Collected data
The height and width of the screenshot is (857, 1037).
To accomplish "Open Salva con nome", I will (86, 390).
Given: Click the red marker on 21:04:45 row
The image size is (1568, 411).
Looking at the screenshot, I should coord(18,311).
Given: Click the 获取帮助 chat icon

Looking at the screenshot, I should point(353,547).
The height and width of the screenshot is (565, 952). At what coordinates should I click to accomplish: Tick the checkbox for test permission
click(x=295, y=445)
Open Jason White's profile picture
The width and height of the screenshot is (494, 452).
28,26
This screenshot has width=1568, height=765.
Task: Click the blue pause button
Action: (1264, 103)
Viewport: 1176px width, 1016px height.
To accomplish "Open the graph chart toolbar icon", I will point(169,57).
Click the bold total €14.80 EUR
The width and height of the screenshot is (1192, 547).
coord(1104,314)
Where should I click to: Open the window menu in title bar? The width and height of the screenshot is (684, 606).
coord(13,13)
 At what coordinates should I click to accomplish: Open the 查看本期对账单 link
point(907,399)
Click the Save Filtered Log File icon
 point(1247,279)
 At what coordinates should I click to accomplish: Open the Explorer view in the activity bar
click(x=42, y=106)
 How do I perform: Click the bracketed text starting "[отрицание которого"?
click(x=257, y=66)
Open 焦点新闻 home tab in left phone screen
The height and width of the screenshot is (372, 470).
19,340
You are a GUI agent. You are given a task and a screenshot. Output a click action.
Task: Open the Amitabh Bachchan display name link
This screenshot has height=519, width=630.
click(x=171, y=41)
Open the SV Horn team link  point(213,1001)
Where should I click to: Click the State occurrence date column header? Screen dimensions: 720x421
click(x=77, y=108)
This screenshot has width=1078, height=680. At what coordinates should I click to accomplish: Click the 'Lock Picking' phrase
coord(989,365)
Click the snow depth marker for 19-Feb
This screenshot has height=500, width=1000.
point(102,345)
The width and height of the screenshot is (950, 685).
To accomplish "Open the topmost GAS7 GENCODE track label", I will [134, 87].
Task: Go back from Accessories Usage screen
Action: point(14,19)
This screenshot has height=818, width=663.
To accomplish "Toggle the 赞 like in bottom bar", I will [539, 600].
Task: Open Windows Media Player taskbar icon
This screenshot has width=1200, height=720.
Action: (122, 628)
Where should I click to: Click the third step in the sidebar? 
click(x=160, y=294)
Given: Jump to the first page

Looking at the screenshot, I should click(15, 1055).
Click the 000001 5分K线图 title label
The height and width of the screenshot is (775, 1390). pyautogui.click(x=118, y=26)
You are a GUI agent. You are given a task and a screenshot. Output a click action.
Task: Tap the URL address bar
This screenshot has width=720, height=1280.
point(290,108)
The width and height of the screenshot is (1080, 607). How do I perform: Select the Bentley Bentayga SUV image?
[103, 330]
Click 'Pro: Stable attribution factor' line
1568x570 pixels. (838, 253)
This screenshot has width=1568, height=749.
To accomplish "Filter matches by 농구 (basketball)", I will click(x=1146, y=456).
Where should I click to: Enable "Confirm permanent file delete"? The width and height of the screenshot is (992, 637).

- _Assignment_
The data must be given again in full. Keep every line identical.

- _Output below_
The height and width of the screenshot is (857, 1037).
To accomplish "Open Salva con nome", I will (86, 390).
Given: Click the red marker on 21:04:45 row
The image size is (1568, 411).
Looking at the screenshot, I should coord(18,311).
Given: Click the 获取帮助 chat icon

Looking at the screenshot, I should point(353,547).
The height and width of the screenshot is (565, 952). At what coordinates should I click to accomplish: Tick the checkbox for test permission
click(x=295, y=445)
Open Jason White's profile picture
The width and height of the screenshot is (494, 452).
28,26
This screenshot has width=1568, height=765.
Task: Click the blue pause button
Action: (1264, 103)
Viewport: 1176px width, 1016px height.
To accomplish "Open the graph chart toolbar icon", I will point(169,57).
Click the bold total €14.80 EUR
The width and height of the screenshot is (1192, 547).
coord(1104,314)
Where should I click to: Open the window menu in title bar? The width and height of the screenshot is (684, 606).
coord(13,13)
 At what coordinates should I click to accomplish: Open the 查看本期对账单 link
point(907,399)
Click the Save Filtered Log File icon
 point(1247,279)
 At what coordinates should I click to accomplish: Open the Explorer view in the activity bar
click(x=42, y=106)
 How do I perform: Click the bracketed text starting "[отрицание которого"?
click(x=257, y=66)
Open 焦点新闻 home tab in left phone screen
The height and width of the screenshot is (372, 470).
19,340
You are a GUI agent. You are given a task and a screenshot. Output a click action.
Task: Open the Amitabh Bachchan display name link
This screenshot has height=519, width=630.
click(x=171, y=41)
Open the SV Horn team link  point(213,1001)
Where should I click to: Click the State occurrence date column header? Screen dimensions: 720x421
click(x=77, y=108)
This screenshot has width=1078, height=680. At what coordinates should I click to accomplish: Click the 'Lock Picking' phrase
coord(989,365)
Click the snow depth marker for 19-Feb
This screenshot has height=500, width=1000.
point(102,345)
The width and height of the screenshot is (950, 685).
To accomplish "Open the topmost GAS7 GENCODE track label", I will [134, 87].
Task: Go back from Accessories Usage screen
Action: point(14,19)
This screenshot has height=818, width=663.
To accomplish "Toggle the 赞 like in bottom bar", I will [539, 600].
Task: Open Windows Media Player taskbar icon
This screenshot has width=1200, height=720.
Action: (122, 628)
Where should I click to: Click the third step in the sidebar? 
click(x=160, y=294)
Given: Jump to the first page

Looking at the screenshot, I should click(15, 1055).
Click the 000001 5分K线图 title label
The height and width of the screenshot is (775, 1390). pyautogui.click(x=118, y=26)
You are a GUI agent. You are given a task and a screenshot. Output a click action.
Task: Tap the URL address bar
This screenshot has width=720, height=1280.
point(290,108)
The width and height of the screenshot is (1080, 607). How do I perform: Select the Bentley Bentayga SUV image?
[103, 330]
Click 'Pro: Stable attribution factor' line
1568x570 pixels. (838, 253)
This screenshot has width=1568, height=749.
To accomplish "Filter matches by 농구 (basketball)", I will click(x=1146, y=456).
Where should I click to: Enable "Confirm permanent file delete"? The width and height of the screenshot is (992, 637).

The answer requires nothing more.